こいつに「遭った」のは、満月の夜だった。

バイトの帰り道、近道をしようとして真っ暗な路地を通った。いつもなら通らないような場所だが、その日は月が出て明るかったから気が向いたのかもしれない。

そいつは路地の真ん中で、空を見ていた。

丁度月は雲に隠れて、辺りが薄暗くなった時だ。最初は酔っ払いだと思った。夜中に外にいる人間なんてそんなにいない。無視して横を通り過ぎようと思った時、月が雲の切れ目から顔をだし、そいつの姿を照らした。

赤く染まった服、大振りのナイフ。明らかに異常なそれらには目がいかなかった。

月に照らされて見えた横顔に、目を奪われていたから。

「綺麗だ。」

思わず声に出た。

そいつが此方を向く。冷めた瞳が俺を見た。

殺されるとは思わなかった。俺はずっとその目に、月の色をした瞳に見惚れていたから。


結論から言えば、俺は殺されなかった。なんの気紛れか、そいつはにっこりと笑いながら

「ねぇ、君の家に泊めてくれない?」

なんて言ったのだ。

その日の俺は頭がおかしかったのだろう。

その言葉に頷いてしまった。

まるで家族のように家にあがり、風呂に入り、隣で眠ったそいつは、朝になると消えていた。髪の毛一本も残さずに消えていたから、俺は夢だと思ったのだ。

丁度一週間後に、またそいつが来るまでは。

週に一度、必ずそいつは家に来た。
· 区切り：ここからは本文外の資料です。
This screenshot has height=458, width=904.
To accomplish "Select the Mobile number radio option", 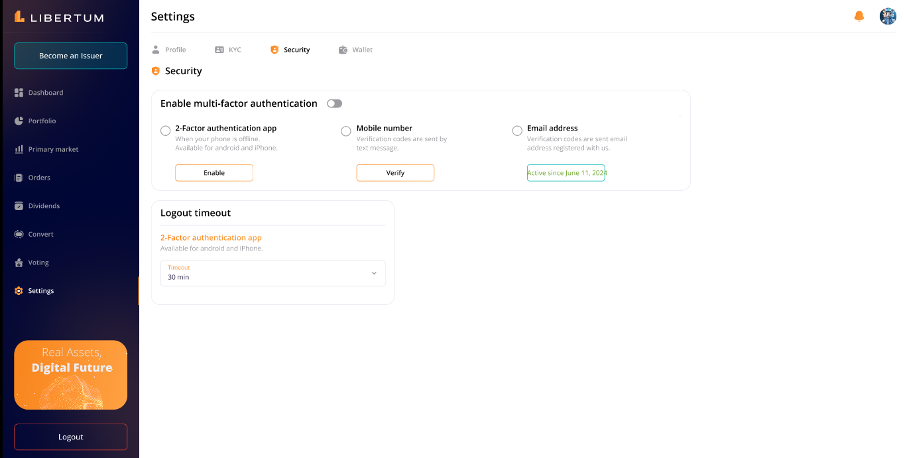I will 346,130.
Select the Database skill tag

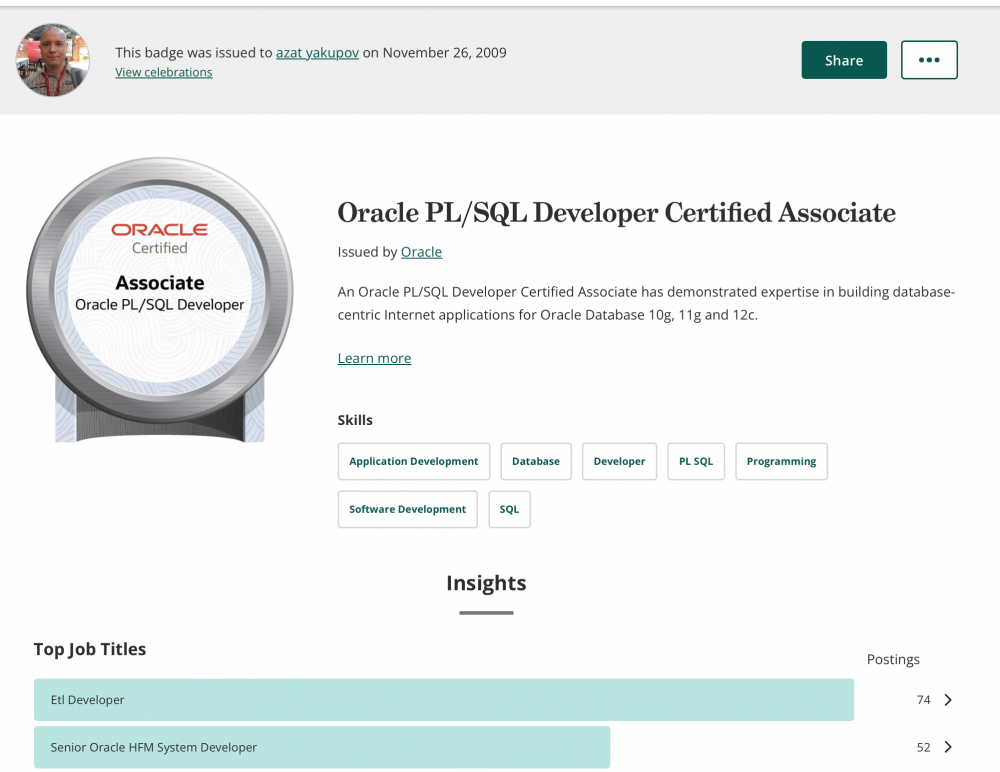535,461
服を血で汚し、右手にナイフを持って、「泊めてくれない?」と聞くのだ。

服に付いた血は、そいつのものではない。明らかに致死量に達しているだろう他人の血を付けてくる姿に、最近ニュースで取り上げられている殺人鬼を思い出した。

きっと同一人物だろうに、俺は警察に連絡しなかった。何故なのかはわからない。

ただひとつ確かなことは、俺がそいつと友人になったということだった。


目の前で機嫌良さそうにカレーライスを食べる友人。俺はこいつの名前も知らない。こいつも、俺のことを「友人」としか呼ばない。特に不便はないし、構わないと思う。俺達が友人なのに変わりはないのだから。

不意に、友人が俺を呼ぶ。

「ねぇ、友人。」

「なんだ、友人。おかわりが欲しいなら自分でしろ。」

「そうじゃなくてさ、その喋り方、変える気ないの?」

ああ、またその話か。俺は思いっきり顔を顰める。

「癖のようなものだ。今更どうにもならん。諦めろ。」

俺の台詞に今度は友人が顔を顰めた。

諦めろって、と不満そうに言う。

「君は女の子なんだから、それっぽい喋り方のほうが可愛いと思うんだけどねぇ。」

ふたつの月が、俺を見つめていた。